- [Task item]:
All of the data should be restated word for word.

- [The input]:

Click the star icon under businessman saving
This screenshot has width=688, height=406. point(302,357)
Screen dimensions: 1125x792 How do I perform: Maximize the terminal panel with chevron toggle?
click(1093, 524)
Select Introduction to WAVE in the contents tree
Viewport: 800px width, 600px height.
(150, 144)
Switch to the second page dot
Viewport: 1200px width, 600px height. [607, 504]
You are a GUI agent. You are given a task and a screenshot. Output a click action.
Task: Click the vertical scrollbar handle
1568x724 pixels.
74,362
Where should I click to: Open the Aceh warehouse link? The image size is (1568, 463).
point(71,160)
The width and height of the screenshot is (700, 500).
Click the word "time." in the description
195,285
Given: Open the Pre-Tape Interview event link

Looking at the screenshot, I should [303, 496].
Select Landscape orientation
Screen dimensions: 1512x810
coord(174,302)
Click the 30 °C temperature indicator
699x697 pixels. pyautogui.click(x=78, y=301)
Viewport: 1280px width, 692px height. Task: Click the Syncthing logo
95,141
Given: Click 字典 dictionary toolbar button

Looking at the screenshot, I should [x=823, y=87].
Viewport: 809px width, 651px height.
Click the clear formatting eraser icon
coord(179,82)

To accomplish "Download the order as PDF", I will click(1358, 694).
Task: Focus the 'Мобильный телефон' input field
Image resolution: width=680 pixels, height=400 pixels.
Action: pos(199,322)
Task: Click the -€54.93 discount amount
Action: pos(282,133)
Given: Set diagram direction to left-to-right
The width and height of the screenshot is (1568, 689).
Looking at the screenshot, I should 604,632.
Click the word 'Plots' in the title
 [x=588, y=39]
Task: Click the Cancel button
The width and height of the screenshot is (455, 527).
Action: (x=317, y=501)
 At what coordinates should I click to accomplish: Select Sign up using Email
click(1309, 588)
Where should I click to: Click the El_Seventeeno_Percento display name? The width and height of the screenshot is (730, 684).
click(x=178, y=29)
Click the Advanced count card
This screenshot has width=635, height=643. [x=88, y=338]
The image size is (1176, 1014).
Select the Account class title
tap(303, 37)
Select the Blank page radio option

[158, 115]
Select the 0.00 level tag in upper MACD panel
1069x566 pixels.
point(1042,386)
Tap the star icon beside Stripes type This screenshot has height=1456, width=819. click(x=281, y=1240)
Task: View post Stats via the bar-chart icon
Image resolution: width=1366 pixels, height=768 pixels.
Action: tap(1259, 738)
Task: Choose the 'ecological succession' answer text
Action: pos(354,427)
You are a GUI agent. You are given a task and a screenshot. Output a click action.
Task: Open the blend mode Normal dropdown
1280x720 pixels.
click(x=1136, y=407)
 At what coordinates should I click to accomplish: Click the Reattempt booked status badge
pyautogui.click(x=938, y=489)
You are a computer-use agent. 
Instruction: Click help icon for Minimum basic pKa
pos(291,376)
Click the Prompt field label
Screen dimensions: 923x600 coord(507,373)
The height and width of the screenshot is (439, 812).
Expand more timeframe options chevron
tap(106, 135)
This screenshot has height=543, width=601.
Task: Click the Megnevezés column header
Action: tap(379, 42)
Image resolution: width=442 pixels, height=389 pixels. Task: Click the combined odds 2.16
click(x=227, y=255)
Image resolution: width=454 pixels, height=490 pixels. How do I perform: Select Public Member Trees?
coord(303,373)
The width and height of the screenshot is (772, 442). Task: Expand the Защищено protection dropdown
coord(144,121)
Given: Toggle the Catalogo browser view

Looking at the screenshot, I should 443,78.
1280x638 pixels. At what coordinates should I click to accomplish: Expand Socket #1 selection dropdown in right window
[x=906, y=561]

- [Output for this exercise]:
Click the star icon under businessman saving
This screenshot has width=688, height=406. point(302,357)
Screen dimensions: 1125x792 How do I perform: Maximize the terminal panel with chevron toggle?
click(1093, 524)
Select Introduction to WAVE in the contents tree
Viewport: 800px width, 600px height.
(150, 144)
Switch to the second page dot
Viewport: 1200px width, 600px height. [607, 504]
You are a GUI agent. You are given a task and a screenshot. Output a click action.
Task: Click the vertical scrollbar handle
1568x724 pixels.
74,362
Where should I click to: Open the Aceh warehouse link? The image size is (1568, 463).
point(71,160)
The width and height of the screenshot is (700, 500).
Click the word "time." in the description
195,285
Given: Open the Pre-Tape Interview event link

Looking at the screenshot, I should [303, 496].
Select Landscape orientation
Screen dimensions: 1512x810
coord(174,302)
Click the 30 °C temperature indicator
699x697 pixels. pyautogui.click(x=78, y=301)
Viewport: 1280px width, 692px height. Task: Click the Syncthing logo
95,141
Given: Click 字典 dictionary toolbar button

Looking at the screenshot, I should [x=823, y=87].
Viewport: 809px width, 651px height.
Click the clear formatting eraser icon
coord(179,82)

To accomplish "Download the order as PDF", I will click(1358, 694).
Task: Focus the 'Мобильный телефон' input field
Image resolution: width=680 pixels, height=400 pixels.
Action: pos(199,322)
Task: Click the -€54.93 discount amount
Action: pos(282,133)
Given: Set diagram direction to left-to-right
The width and height of the screenshot is (1568, 689).
Looking at the screenshot, I should 604,632.
Click the word 'Plots' in the title
 [x=588, y=39]
Task: Click the Cancel button
The width and height of the screenshot is (455, 527).
Action: (x=317, y=501)
 At what coordinates should I click to accomplish: Select Sign up using Email
click(1309, 588)
Where should I click to: Click the El_Seventeeno_Percento display name? The width and height of the screenshot is (730, 684).
click(x=178, y=29)
Click the Advanced count card
This screenshot has width=635, height=643. [x=88, y=338]
The image size is (1176, 1014).
Select the Account class title
tap(303, 37)
Select the Blank page radio option

[158, 115]
Select the 0.00 level tag in upper MACD panel
1069x566 pixels.
point(1042,386)
Tap the star icon beside Stripes type This screenshot has height=1456, width=819. click(x=281, y=1240)
Task: View post Stats via the bar-chart icon
Image resolution: width=1366 pixels, height=768 pixels.
Action: tap(1259, 738)
Task: Choose the 'ecological succession' answer text
Action: pos(354,427)
You are a GUI agent. You are given a task and a screenshot. Output a click action.
Task: Open the blend mode Normal dropdown
1280x720 pixels.
click(x=1136, y=407)
 At what coordinates should I click to accomplish: Click the Reattempt booked status badge
pyautogui.click(x=938, y=489)
You are a computer-use agent. 
Instruction: Click help icon for Minimum basic pKa
pos(291,376)
Click the Prompt field label
Screen dimensions: 923x600 coord(507,373)
The height and width of the screenshot is (439, 812).
Expand more timeframe options chevron
tap(106, 135)
This screenshot has height=543, width=601.
Task: Click the Megnevezés column header
Action: tap(379, 42)
Image resolution: width=442 pixels, height=389 pixels. Task: Click the combined odds 2.16
click(x=227, y=255)
Image resolution: width=454 pixels, height=490 pixels. How do I perform: Select Public Member Trees?
coord(303,373)
The width and height of the screenshot is (772, 442). Task: Expand the Защищено protection dropdown
coord(144,121)
Given: Toggle the Catalogo browser view

Looking at the screenshot, I should 443,78.
1280x638 pixels. At what coordinates should I click to accomplish: Expand Socket #1 selection dropdown in right window
[x=906, y=561]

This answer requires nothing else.